Ciò premesso, vanno considerati maremmani o, più precisamente, toscani maremmani i cavalli discendenti dalle vecchie razze indigene delle Maremme Toscane e dalla piccola razza dei monti delle Maremme, secondo la Notificazione del 23 Gennaio 1857, relativa all’Esposizione Agraria Toscana indetta per il mese di Giugno di quello stesso anno alle Cascine dell’Isola presso Firenze.
Non vanno, invece, indicati come maremmani i bovini grigi dalle lunghe corna presenti in Maremma, giacchè nella citata Notificazione si faceva menzione di una non meglio identificata razza brada da carne e da lavoro.
In realtà, quei bovini appartenevano alla famosa razza romana – assai numerosa nella Campagna di Roma, in Sabina e nella Tuscia romana – diffusa in Maremma per semplice contiguità geografica all’area d’origine.
Raffigurazione di toro romano
(Da A. Pirocchi, I bovini del Lazio, Piacenza, 1899)
Non si capisce perché essa sia stata ribattezzata, nei primi anni del XX secolo, maremmana dal momento che – secondo un dato ripreso dal Pirocchi in un suo saggio del 1899, intitolato I bovini del Lazio – l’entità della razza romana nel territorio laziale ammontava, nel 1881, a ben 93.838 capi.
Pari, se non maggiore, a quella del bovino romano era la fama del cavallo romano – oggi inspiegabilmente confuso con il maremmano – di cui sarà presto intrapreso il recupero genealogico e morfologico.
La razza cavallina romana va annoverata tra quelle storiche, meritevoli di particolare tutela giuridica, come la napolitana, la siciliana, la sarda, la toscana (nelle sue varietà pisana e maremmana), la mantovana e le eventuali altre razze delle quali risulti seriamente praticabile la ricostruzione.
C’è da augurarsi che le considerazioni fin qui svolte succintamente diano vita ad un ampio ed animato dibattito, non solo nelle sedi istituzionali preposte alla trattazione delle più importanti tematiche inerenti alla zootecnia italiana, bensì anche all’interno dei vari centri, scolastici ed accademici, d’istruzione agraria e veterinaria.
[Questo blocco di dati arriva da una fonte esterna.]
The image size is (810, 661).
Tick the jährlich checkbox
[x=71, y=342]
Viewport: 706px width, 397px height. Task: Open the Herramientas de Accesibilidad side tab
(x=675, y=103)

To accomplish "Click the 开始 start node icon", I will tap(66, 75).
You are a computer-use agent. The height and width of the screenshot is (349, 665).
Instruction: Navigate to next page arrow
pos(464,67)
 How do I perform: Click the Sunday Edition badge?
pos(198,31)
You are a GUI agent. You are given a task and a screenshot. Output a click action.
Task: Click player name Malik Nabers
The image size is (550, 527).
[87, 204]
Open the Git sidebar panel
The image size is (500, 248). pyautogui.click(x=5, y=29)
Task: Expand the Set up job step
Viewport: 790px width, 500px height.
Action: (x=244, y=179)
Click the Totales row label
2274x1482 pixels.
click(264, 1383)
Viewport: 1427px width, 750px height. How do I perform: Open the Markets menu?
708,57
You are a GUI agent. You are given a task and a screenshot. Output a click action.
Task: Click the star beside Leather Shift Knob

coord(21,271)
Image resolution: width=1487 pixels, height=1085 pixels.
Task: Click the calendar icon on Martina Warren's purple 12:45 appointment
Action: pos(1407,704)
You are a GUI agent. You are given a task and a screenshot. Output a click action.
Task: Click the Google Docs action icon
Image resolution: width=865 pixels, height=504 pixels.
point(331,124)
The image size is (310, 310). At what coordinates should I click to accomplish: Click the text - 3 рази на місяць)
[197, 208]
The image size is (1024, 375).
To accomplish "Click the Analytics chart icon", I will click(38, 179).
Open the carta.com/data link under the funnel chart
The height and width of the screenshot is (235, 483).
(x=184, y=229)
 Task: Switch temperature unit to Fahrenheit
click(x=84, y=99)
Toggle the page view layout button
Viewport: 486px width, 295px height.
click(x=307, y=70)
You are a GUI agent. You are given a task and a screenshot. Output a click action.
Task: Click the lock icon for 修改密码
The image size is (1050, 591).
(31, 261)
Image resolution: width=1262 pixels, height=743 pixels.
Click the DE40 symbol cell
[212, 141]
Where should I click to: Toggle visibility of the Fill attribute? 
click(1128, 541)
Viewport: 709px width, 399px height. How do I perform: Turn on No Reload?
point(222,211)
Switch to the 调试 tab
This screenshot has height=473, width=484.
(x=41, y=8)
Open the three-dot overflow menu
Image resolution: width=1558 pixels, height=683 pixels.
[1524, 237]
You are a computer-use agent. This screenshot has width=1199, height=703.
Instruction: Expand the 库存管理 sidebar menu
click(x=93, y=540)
Ne scaturirà una visione sicuramente più estesa e più lungimirante in ordine alle delicate questioni di politica agroalimentare che il nostro paese è chiamato ad affrontare.
Giuseppe Maria Fraddosio svolge dal 1987 per proprio conto ricerche e studi su alcune antiche razze italiane di animali domestici e collabora con il periodico l’Allevatore. E’ autore di alcuni saggi di storia della zootecnia, in particolare sul cane Mastino Abruzzese e sul cavallo Corsiero Napolitano.